高齢者が手がけた絵画や工芸などを集めた作品展が岩手県盛岡市で始まりました。
70歳から書道を始めた88歳の女性が、初出品で佳作に選ばれています。
この作品展は文化活動を通じて高齢者に生きがいを感じてもらおうと毎年開かれていて38回目を迎えます。
会場には日本画や彫刻、工芸など6つの部門の作品、合わせて113点が並んでいます。
出品する資格は県内に住む60歳以上のアマチュアであること。テーマはなく、さまざまな作品が集まります。
79歳の名久井良明さんの作品「盛岡さんさ踊り」は、材料は主に紙やひもで実際に使われている太鼓を見ながら本物そっくりに仕上げています。
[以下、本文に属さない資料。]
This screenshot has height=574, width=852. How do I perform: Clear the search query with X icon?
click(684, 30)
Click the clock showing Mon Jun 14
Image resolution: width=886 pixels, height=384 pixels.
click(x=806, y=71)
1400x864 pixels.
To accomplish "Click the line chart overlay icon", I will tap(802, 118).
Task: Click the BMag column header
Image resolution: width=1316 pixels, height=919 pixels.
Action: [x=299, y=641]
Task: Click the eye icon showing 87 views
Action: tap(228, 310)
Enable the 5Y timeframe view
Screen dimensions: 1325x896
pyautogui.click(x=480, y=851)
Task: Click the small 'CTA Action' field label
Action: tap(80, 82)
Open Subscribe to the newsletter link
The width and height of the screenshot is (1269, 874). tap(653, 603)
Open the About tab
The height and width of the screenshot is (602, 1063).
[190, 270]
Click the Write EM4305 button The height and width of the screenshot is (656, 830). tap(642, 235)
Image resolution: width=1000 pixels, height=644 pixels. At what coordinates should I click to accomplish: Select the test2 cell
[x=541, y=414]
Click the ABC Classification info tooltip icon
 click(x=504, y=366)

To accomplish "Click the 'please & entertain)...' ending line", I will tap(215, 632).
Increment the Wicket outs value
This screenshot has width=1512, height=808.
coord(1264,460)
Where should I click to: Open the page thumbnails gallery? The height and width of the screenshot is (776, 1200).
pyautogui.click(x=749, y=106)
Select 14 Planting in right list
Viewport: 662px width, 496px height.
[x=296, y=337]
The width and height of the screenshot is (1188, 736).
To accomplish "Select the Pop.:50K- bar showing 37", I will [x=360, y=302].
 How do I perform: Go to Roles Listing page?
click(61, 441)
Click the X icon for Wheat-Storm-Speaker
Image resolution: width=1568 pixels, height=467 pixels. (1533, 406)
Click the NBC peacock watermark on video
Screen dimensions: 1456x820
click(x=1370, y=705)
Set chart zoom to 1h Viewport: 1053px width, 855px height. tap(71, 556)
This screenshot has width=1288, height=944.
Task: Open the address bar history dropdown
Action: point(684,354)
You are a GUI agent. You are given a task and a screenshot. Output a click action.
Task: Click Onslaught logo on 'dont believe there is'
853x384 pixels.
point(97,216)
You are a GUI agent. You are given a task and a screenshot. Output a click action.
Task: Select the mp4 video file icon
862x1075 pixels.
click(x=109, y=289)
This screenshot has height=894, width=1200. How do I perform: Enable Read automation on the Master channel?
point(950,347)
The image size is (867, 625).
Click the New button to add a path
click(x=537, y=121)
またバラの絵を描いたのは、今回の最高齢99歳の女性です。
情熱的な赤と希望に満ちた黄色の対比が見る人の心を明るくしてくれます。
そして書の部門の最高齢となった野呂千惠子さんは、今回88歳で初めて出品し佳作に選ばれました。
野呂千惠子さん
「主人が定年後、地元で習字教室をやっていたが亡くなって、18年前に私が引き継いだ」
書道を始めたのは70歳のときで、わずか3年で師範を取得した野呂さんは声を大にして伝えたいことがあります。
野呂千惠子さん
「いくつになっても遅くないから、何事も書だけではなく生涯の生きがいとして皆さんにお勧めする」
いきいき岩手支援団 渡辺英浩事務局長
「高齢者の方たちの生きがいを感じている創作活動を支援したい。これまで歩んできた人生とかそういったものに触れていただきたい」
思いが詰まったこの作品展は7日まで盛岡市のマリオスで開かれています。